Re: [PATCH v3 1/2] kretprobe: produce sane stack traces

From: Masami Hiramatsu
Date: Fri Nov 09 2018 - 02:16:02 EST


On Thu, 8 Nov 2018 19:04:48 +1100
Aleksa Sarai <cyphar@xxxxxxxxxx> wrote:

> On 2018-11-08, Aleksa Sarai <cyphar@xxxxxxxxxx> wrote:
> > I will attach what I have at the moment to hopefully explain what the
> > issue I've found is (re-using the kretprobe architecture but with the
> > shadow-stack idea).
>
> Here is the patch I have at the moment (it works, except for the
> question I have about how to handle the top-level pt_regs -- I've marked
> that code with XXX).
>
> --
> Aleksa Sarai
> Senior Software Engineer (Containers)
> SUSE Linux GmbH
> <https://www.cyphar.com/>
>
> --8<---------------------------------------------------------------------
>
> Since the return address is modified by kretprobe, the various unwinders
> can produce invalid and confusing stack traces. ftrace mostly solved
> this problem by teaching each unwinder how to find the original return
> address for stack trace purposes. This same technique can be applied to
> kretprobes by simply adding a pointer to where the return address was
> replaced in the stack, and then looking up the relevant
> kretprobe_instance when a stack trace is requested.
>
> [WIP: This is currently broken because the *first entry* will not be
> overwritten since it looks like the stack pointer is different
> when we are provided pt_regs.

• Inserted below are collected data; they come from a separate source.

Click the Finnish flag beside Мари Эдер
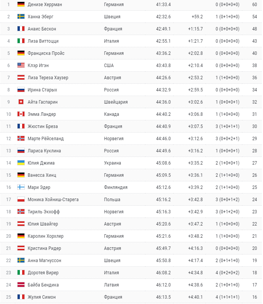Image resolution: width=263 pixels, height=304 pixels. [21, 187]
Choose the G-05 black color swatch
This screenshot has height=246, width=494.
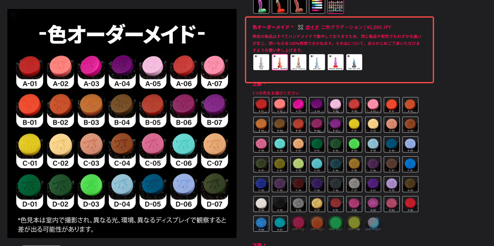click(x=280, y=204)
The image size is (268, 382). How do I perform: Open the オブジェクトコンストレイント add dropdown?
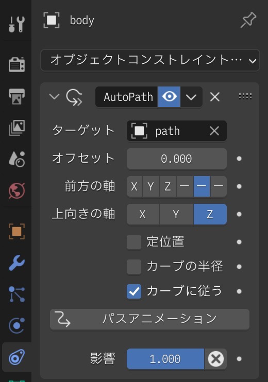tap(150, 60)
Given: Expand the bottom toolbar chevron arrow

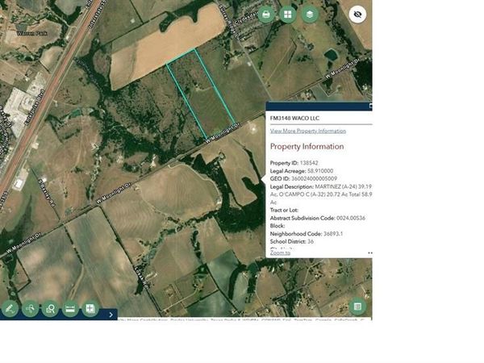Looking at the screenshot, I should coord(111,315).
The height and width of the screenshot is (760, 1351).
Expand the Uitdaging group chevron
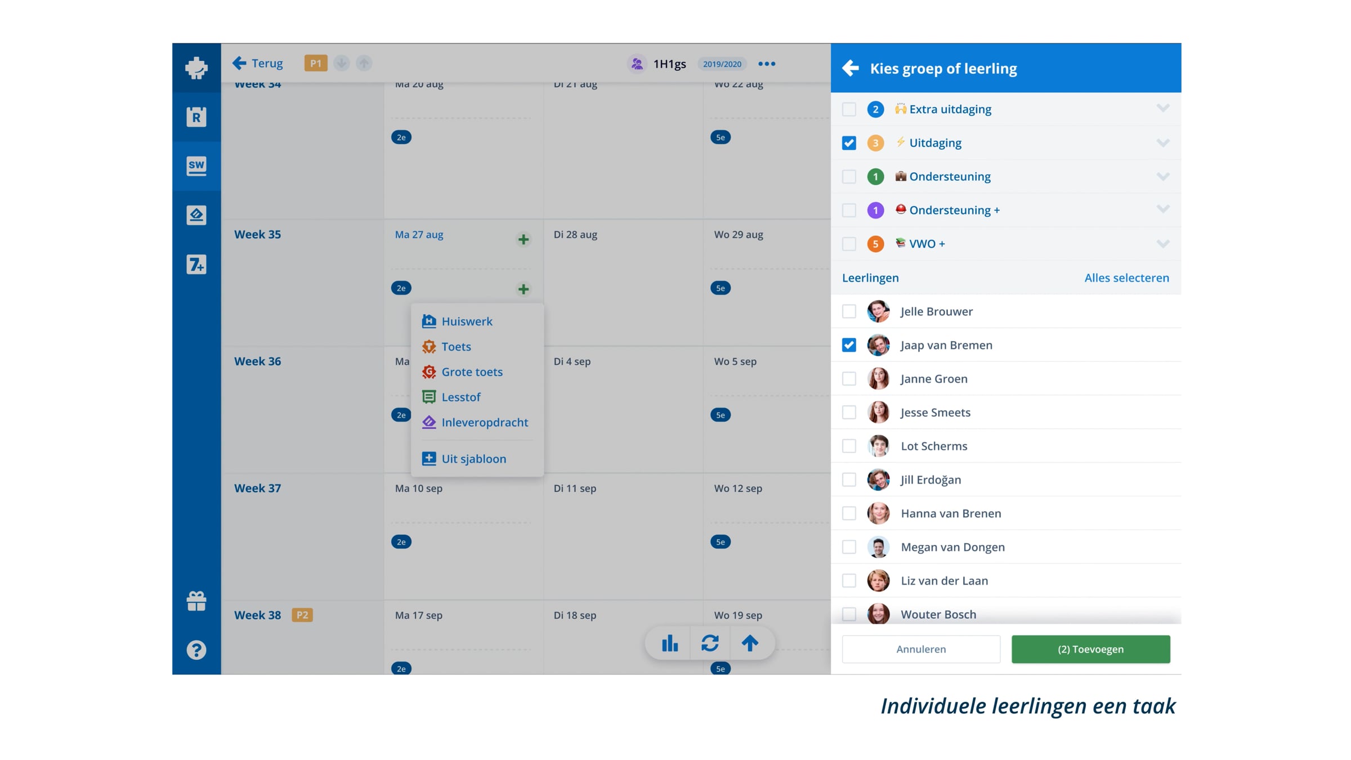(x=1163, y=143)
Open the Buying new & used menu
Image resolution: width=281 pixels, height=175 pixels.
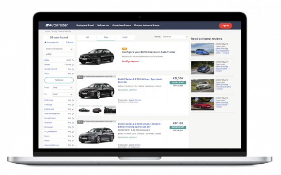click(85, 25)
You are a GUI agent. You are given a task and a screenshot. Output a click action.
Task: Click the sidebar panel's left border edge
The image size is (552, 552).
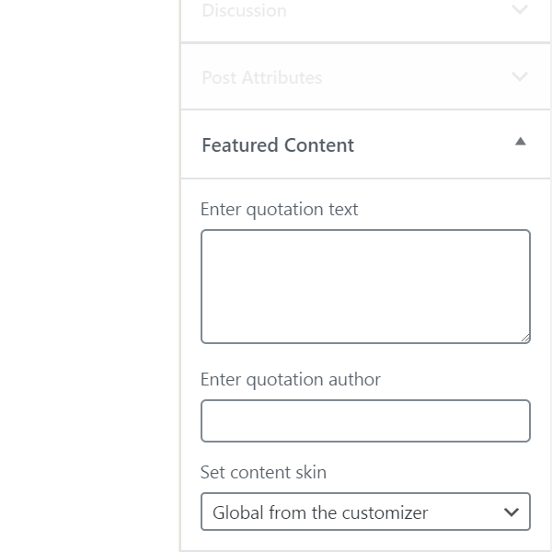point(180,276)
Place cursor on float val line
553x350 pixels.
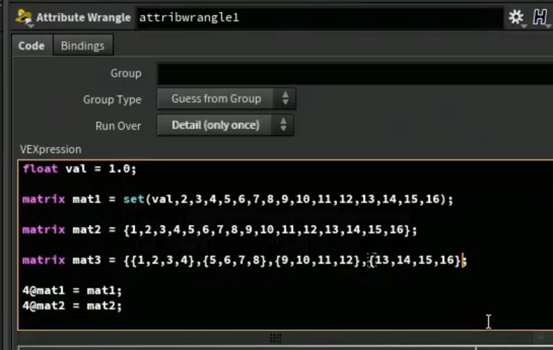coord(79,169)
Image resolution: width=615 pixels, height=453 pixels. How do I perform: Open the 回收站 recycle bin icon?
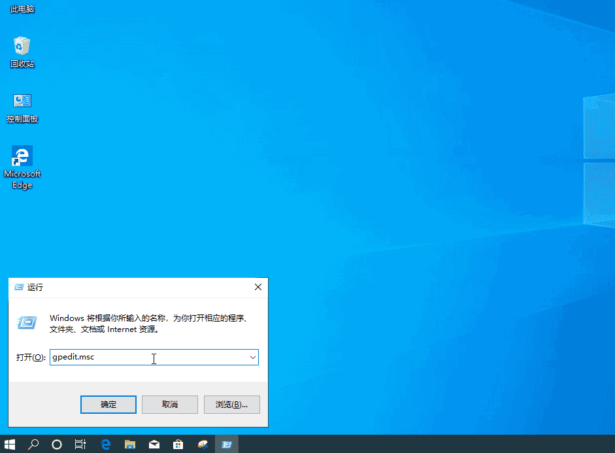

All other addresses are correctly
> handled.]
>
> Signed-off-by: Aleksa Sarai <cyphar@xxxxxxxxxx>
> ---
> arch/x86/events/core.c | 6 +++-
> arch/x86/include/asm/ptrace.h | 1 +
> arch/x86/kernel/kprobes/core.c | 5 ++--
> arch/x86/kernel/stacktrace.c | 10 +++++--
> arch/x86/kernel/unwind_frame.c | 2 ++
> arch/x86/kernel/unwind_guess.c | 5 +++-
> arch/x86/kernel/unwind_orc.c | 2 ++
> include/linux/kprobes.h | 15 +++++++++-
> kernel/kprobes.c | 55 ++++++++++++++++++++++++++++++++++
> 9 files changed, 93 insertions(+), 8 deletions(-)
>
> diff --git a/arch/x86/events/core.c b/arch/x86/events/core.c
> index de32741d041a..d71062702179 100644
> --- a/arch/x86/events/core.c
> +++ b/arch/x86/events/core.c
> @@ -2371,7 +2371,11 @@ perf_callchain_kernel(struct perf_callchain_entry_ctx *entry, struct pt_regs *re
> return;
> }
>
> - if (perf_callchain_store(entry, regs->ip))
> + /* XXX: Currently broken -- stack_addr(regs) doesn't match entry. */
> + addr = regs->ip;
> + //addr = ftrace_graph_ret_addr(current, &state.graph_idx, addr, stack_addr(regs));
> + addr = kretprobe_ret_addr(current, addr, stack_addr(regs));
> + if (perf_callchain_store(entry, addr))
> return;
>
> for (unwind_start(&state, current, regs, NULL); !unwind_done(&state);
> diff --git a/arch/x86/include/asm/ptrace.h b/arch/x86/include/asm/ptrace.h
> index ee696efec99f..c4dfafd43e11 100644
> --- a/arch/x86/include/asm/ptrace.h
> +++ b/arch/x86/include/asm/ptrace.h
> @@ -172,6 +172,7 @@ static inline unsigned long kernel_stack_pointer(struct pt_regs *regs)
> return regs->sp;
> }
> #endif
> +#define stack_addr(regs) ((unsigned long *) kernel_stack_pointer(regs))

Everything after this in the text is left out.